Listed records:
--- START ---
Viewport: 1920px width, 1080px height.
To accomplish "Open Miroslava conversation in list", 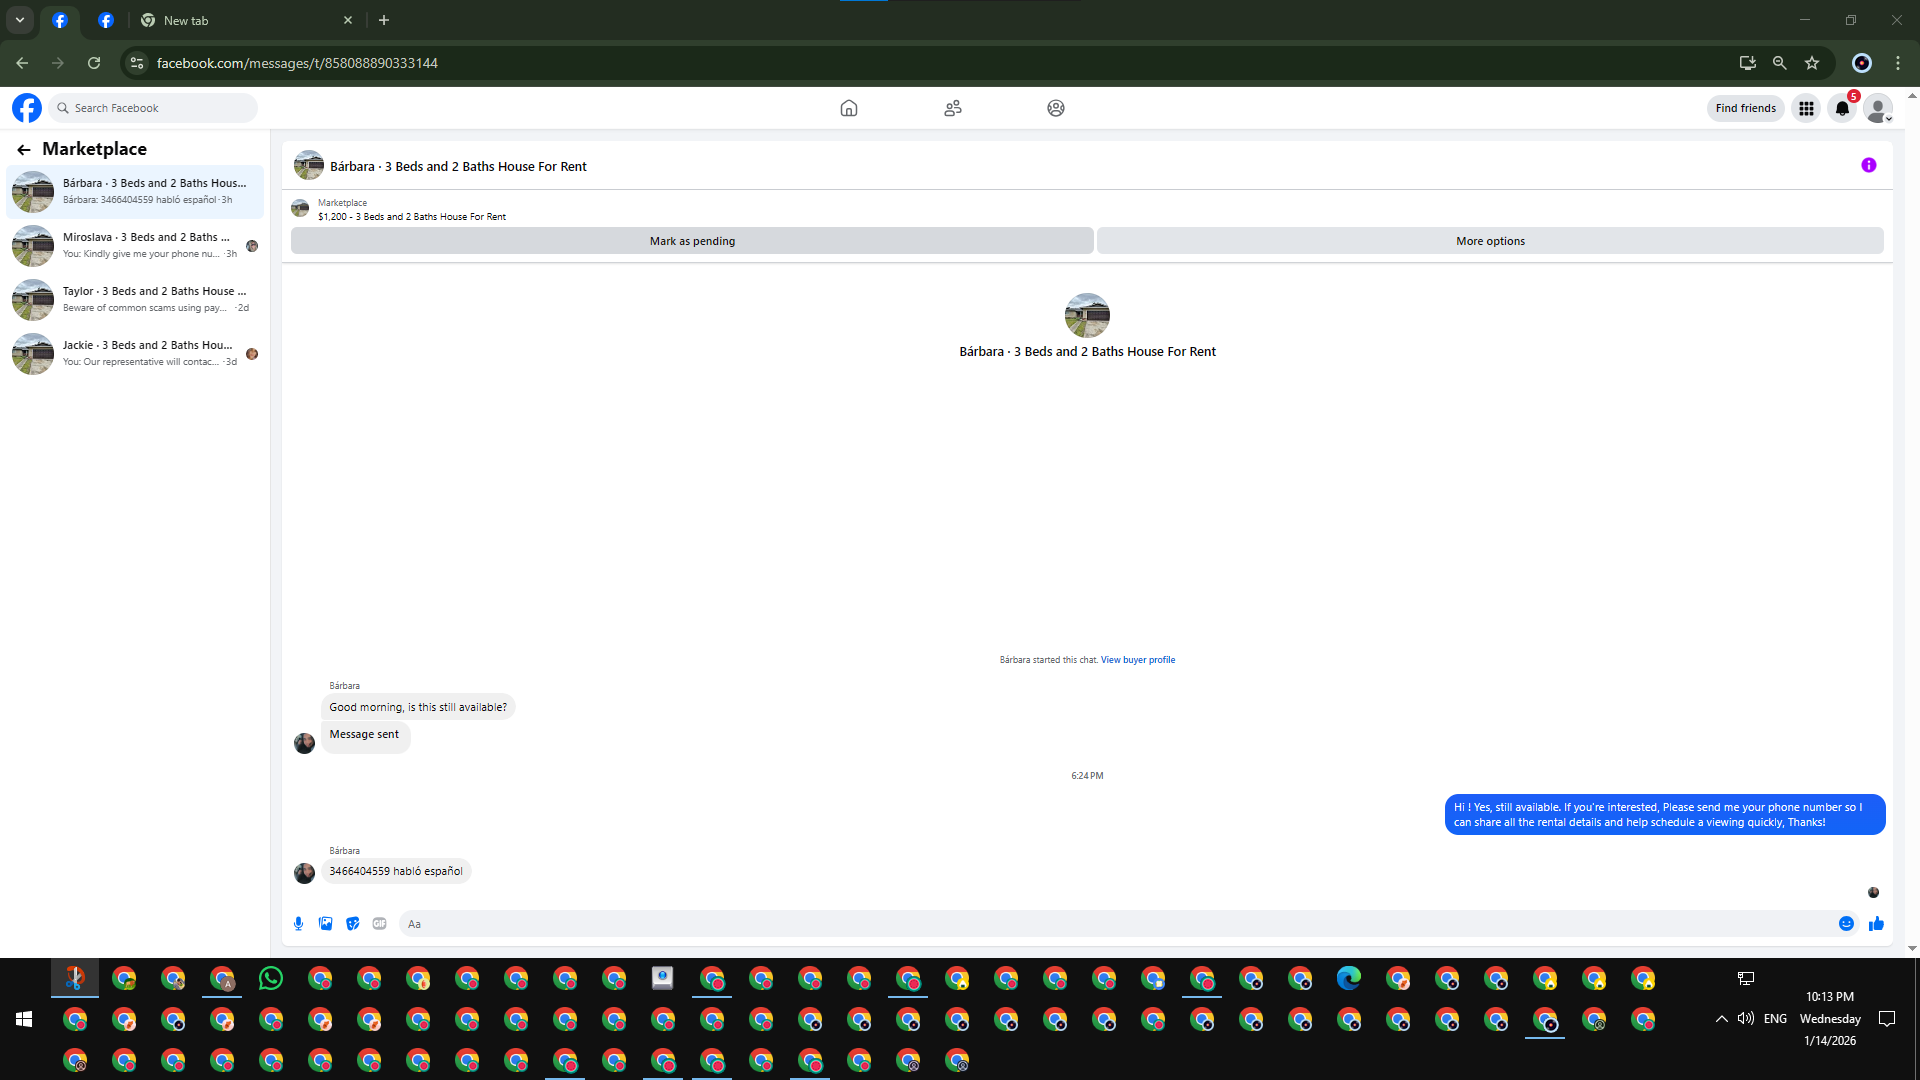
--- END ---
--- START ---
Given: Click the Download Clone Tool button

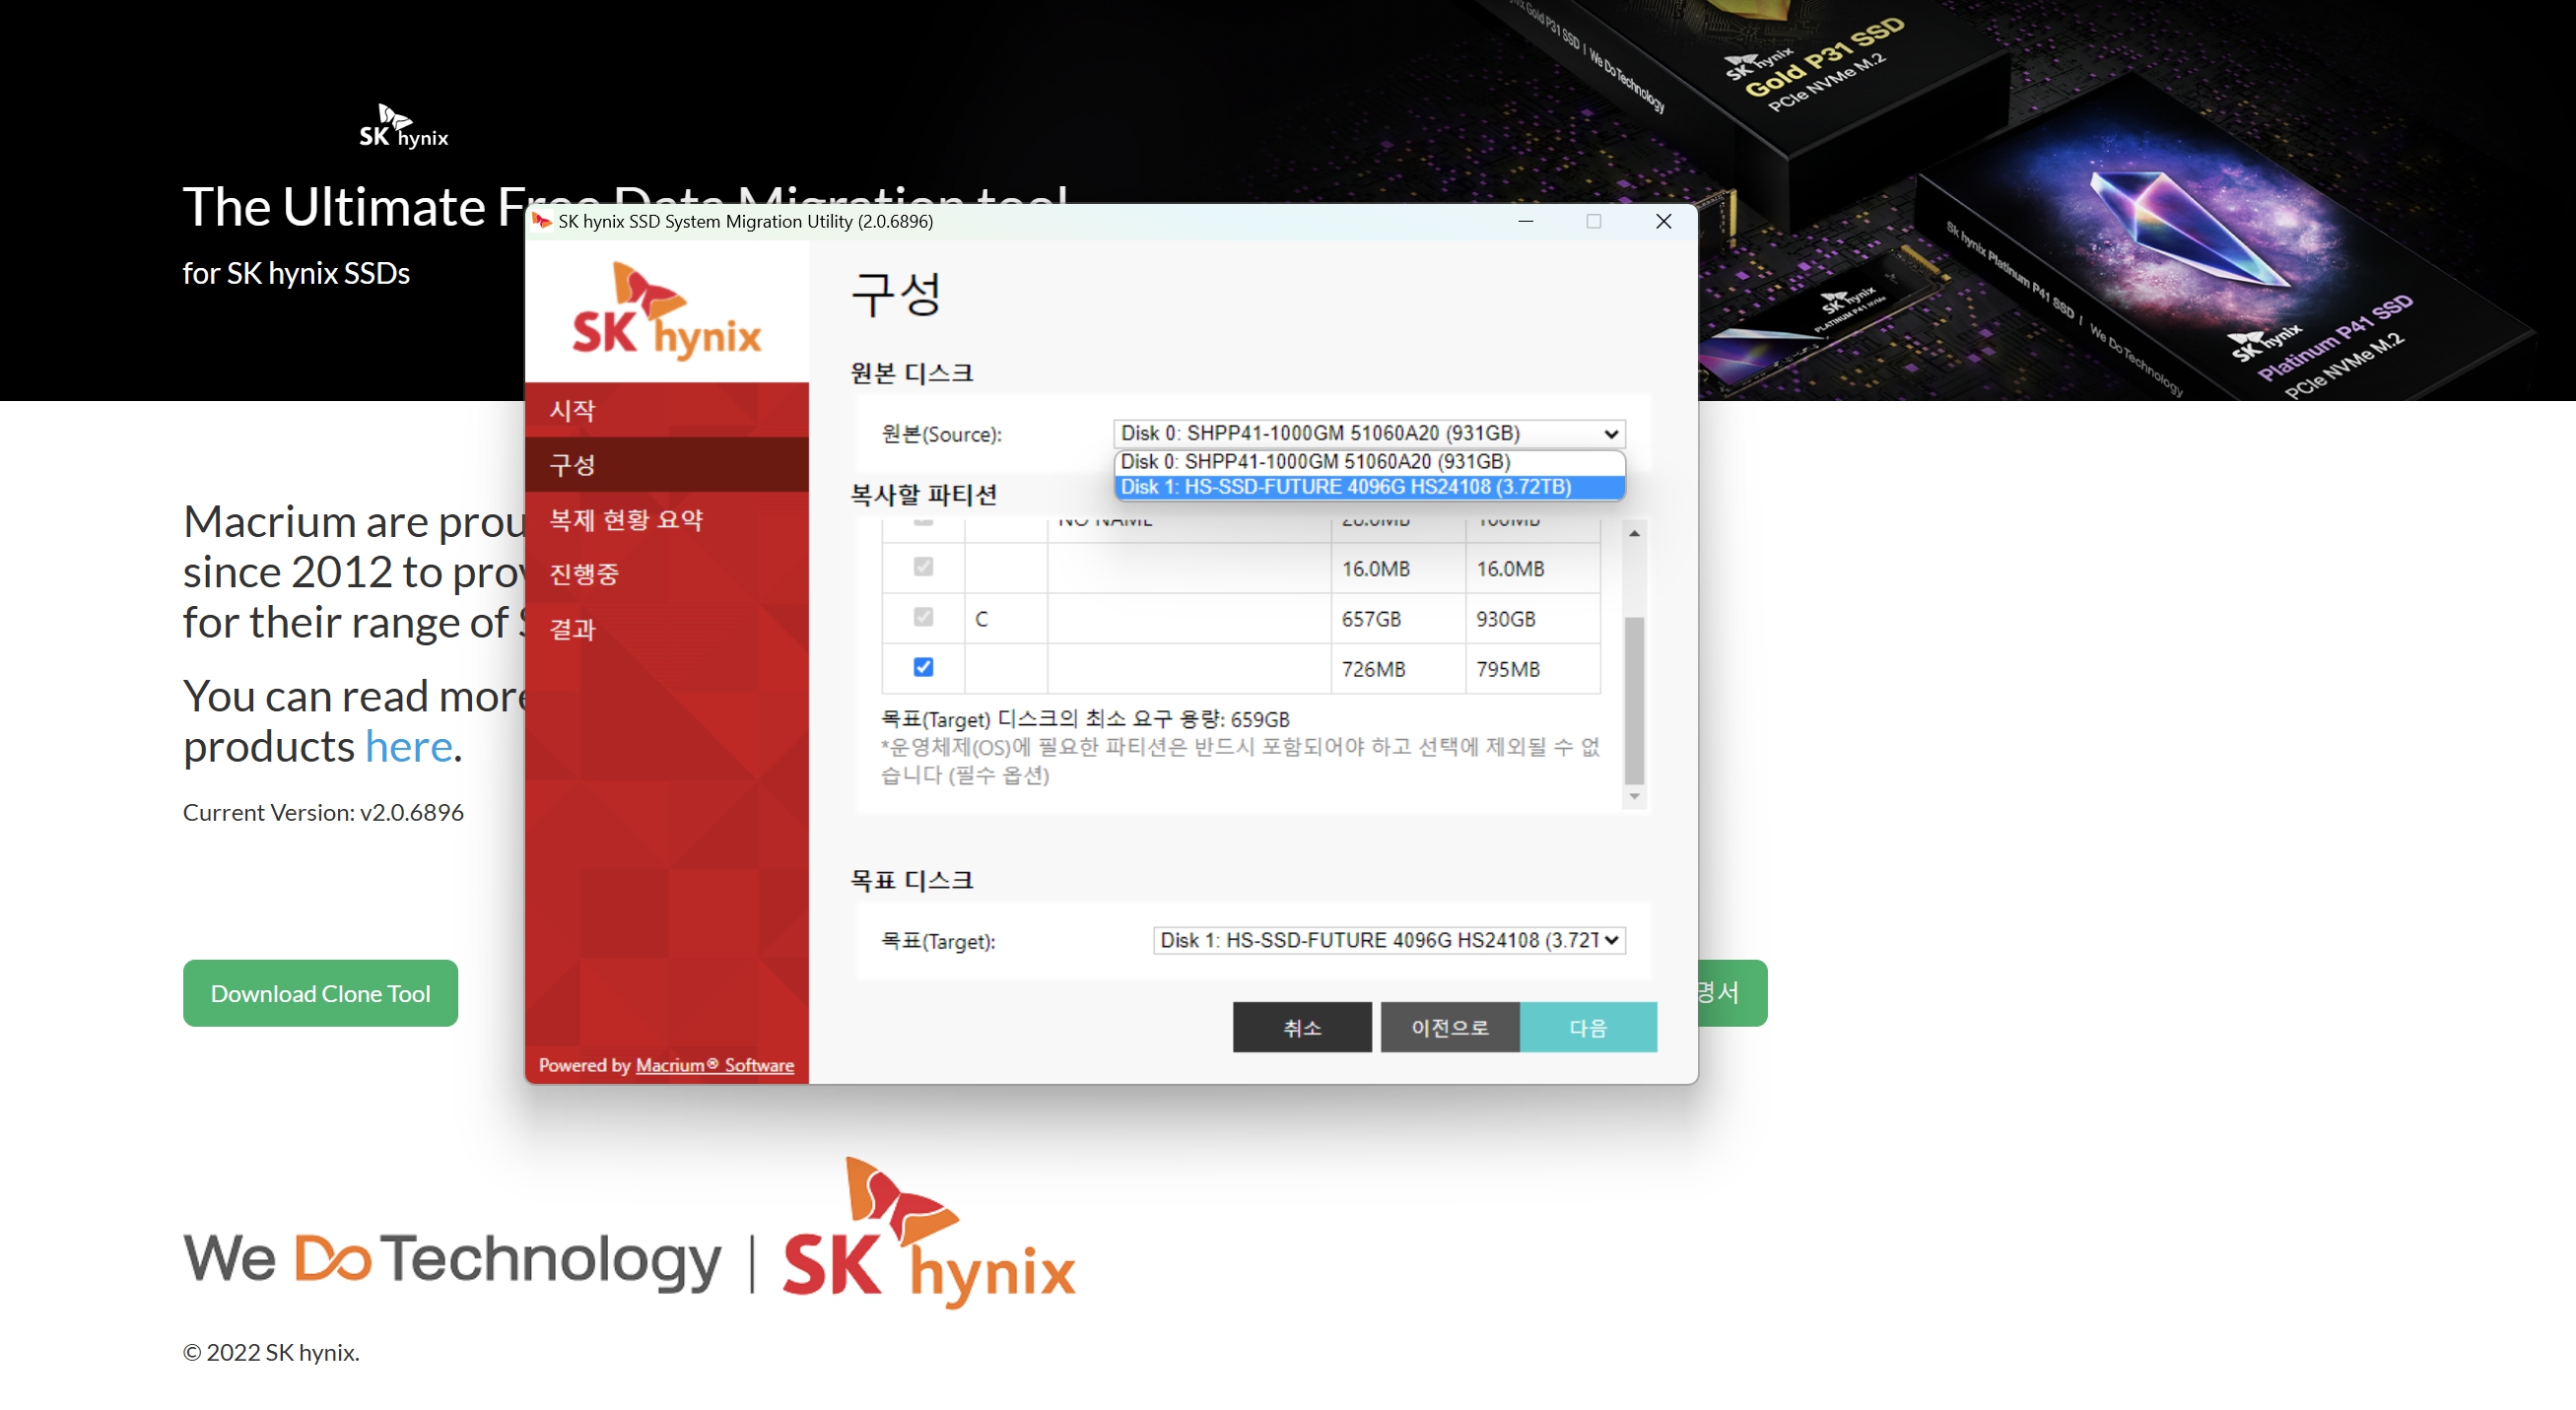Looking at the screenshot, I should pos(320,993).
--- END ---
--- START ---
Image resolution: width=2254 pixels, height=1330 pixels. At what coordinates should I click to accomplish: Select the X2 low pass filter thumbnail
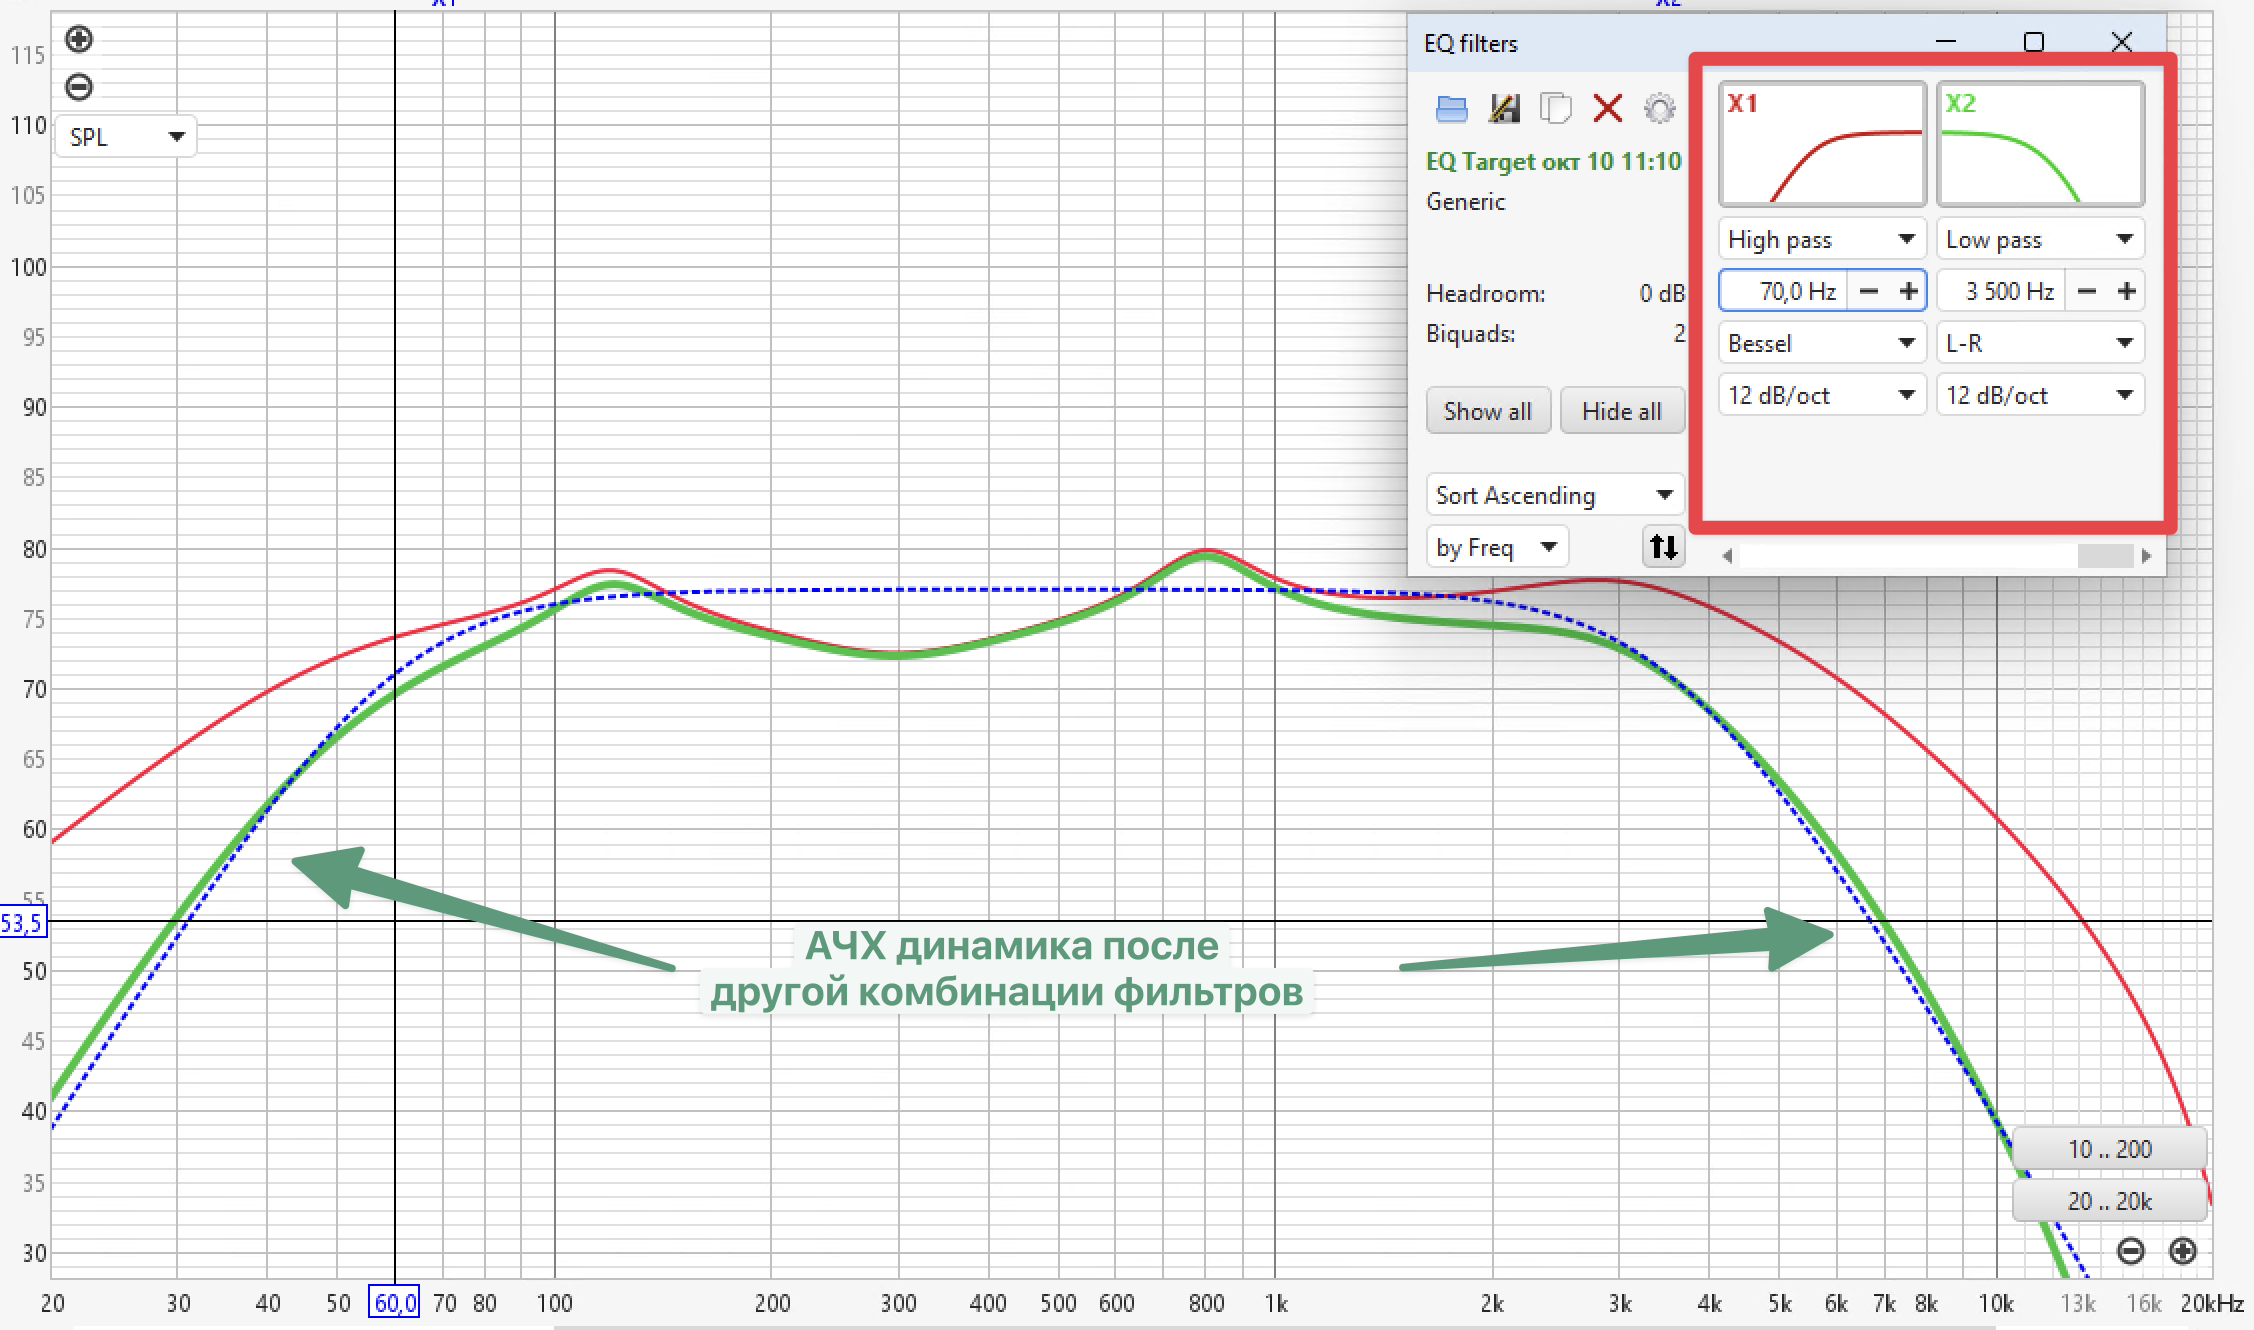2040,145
--- END ---
Task: Using the records above, return verbatim only the part that opens with the line containing "Viewport: 1920px width, 1080px height." and closes with the line containing "Miroslava conversation in"; pictures stay out.

Output for this task:
Viewport: 1920px width, 1080px height.
To accomplish "Open Miroslava conversation in list", 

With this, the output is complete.